H. Jeong (Changwon, Republic of Korea)

Meeting: 2018 International Congress

Abstract Number: 1217

Keywords: Cognitive dysfunction, Orthostatic hypotension(OH)

Session Information

Date: Monday, October 8, 2018

Session Title: Parkinson's Disease: Cognition

Session Time: 1:15pm-2:45pm

Location: Hall 3FG

Objective: The purpose of this study was to investigate the correlation of hemodynamic parameters and cognition in patients with PD.

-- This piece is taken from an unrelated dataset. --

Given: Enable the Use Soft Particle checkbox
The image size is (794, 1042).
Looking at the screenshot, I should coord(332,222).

Background: Cognitive impairment is common and one of most troublesome complication in Parkinson’s disease (PD). Beyond the Lewy-related pathology, vascular pathology owing to blood pressure (BP) dysregulation is known to affect cognitive decline in PD. However, whether cognitive impairment in PD is related to orthostatic hypotension (OH) and/or supine hypertension (SH) has not been well established.

Methods: Twenty eight patients with PD were recruited, Mini-mental Status Examination (MMSE), Global Deterioration Scale (GDS), Clinical Dementia Rating (CDR) were checked for all patients. Autonomic function test and 24-hour ambulatory blood pressure monitoring were recorded. Patients were stratified by the presence of OH and SH based on orthostatic BP recording.

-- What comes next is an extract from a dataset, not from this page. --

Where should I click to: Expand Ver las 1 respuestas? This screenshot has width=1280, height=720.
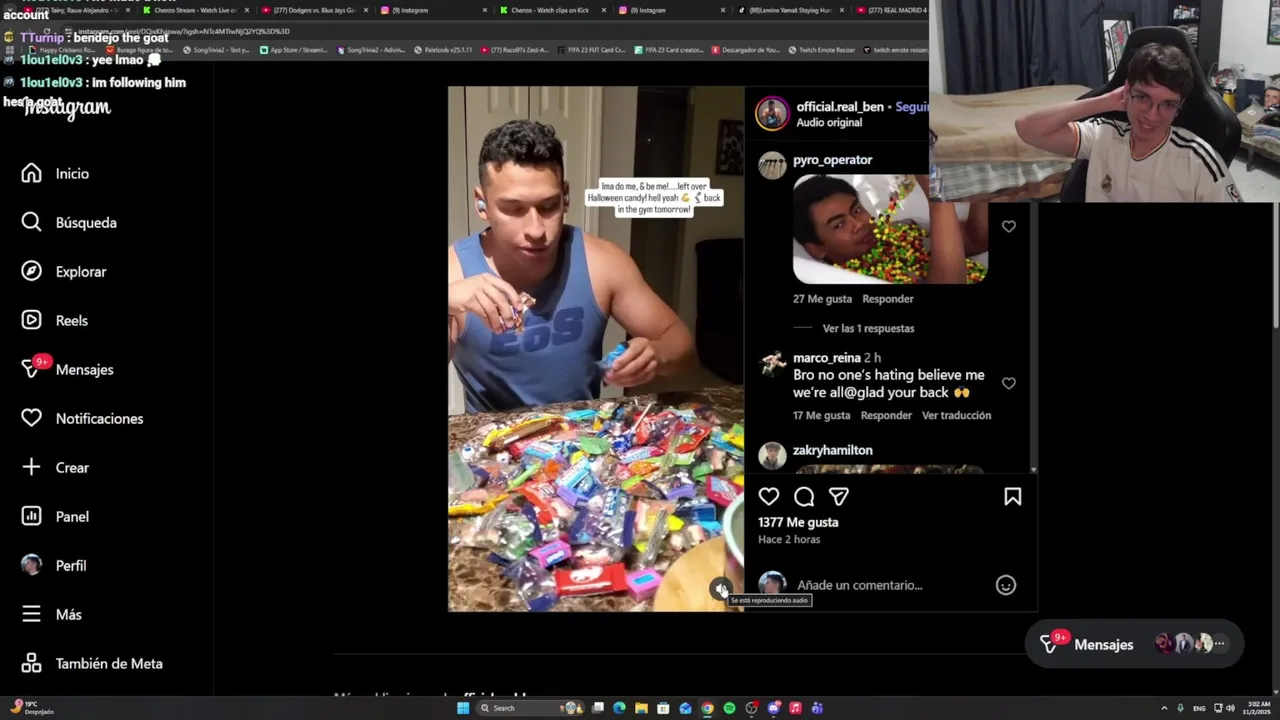tap(868, 328)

Results: Among 28 patients, 15 showed normal BP response (OH- group) and 13 showed OH (OH+ group) during tilt table test. Twenty two patients was classed as SH- group, 6 classed as SH+ group. OH+ group were older and showed more severe parkinsonian motor symptoms (UPDRS part III). Language function was significantly impaired in OH + group. Correlation analysis showed that ΔSBP (ΔSBP= SBPsupine – SBP tilt) correlated to MMSE_language (r=-0.426, p=0.027) and CDR_sum of box (r=0.402, p=0.042). After adjusting the confounding factors (age, disease duration, Levodopa equivalent dose, education duration, hypertension, diabetes) ΔSBP showed significant correlation to MMSE_total score (r=-0.519, p=0.027), MMSE_attention&calculation (r=-0.575, p=0.013), MMSE_language (p=-0.644, p=0.004). On the other hand, SH showed no significant association with cognitive impairment (R2=0.001, p=0.884).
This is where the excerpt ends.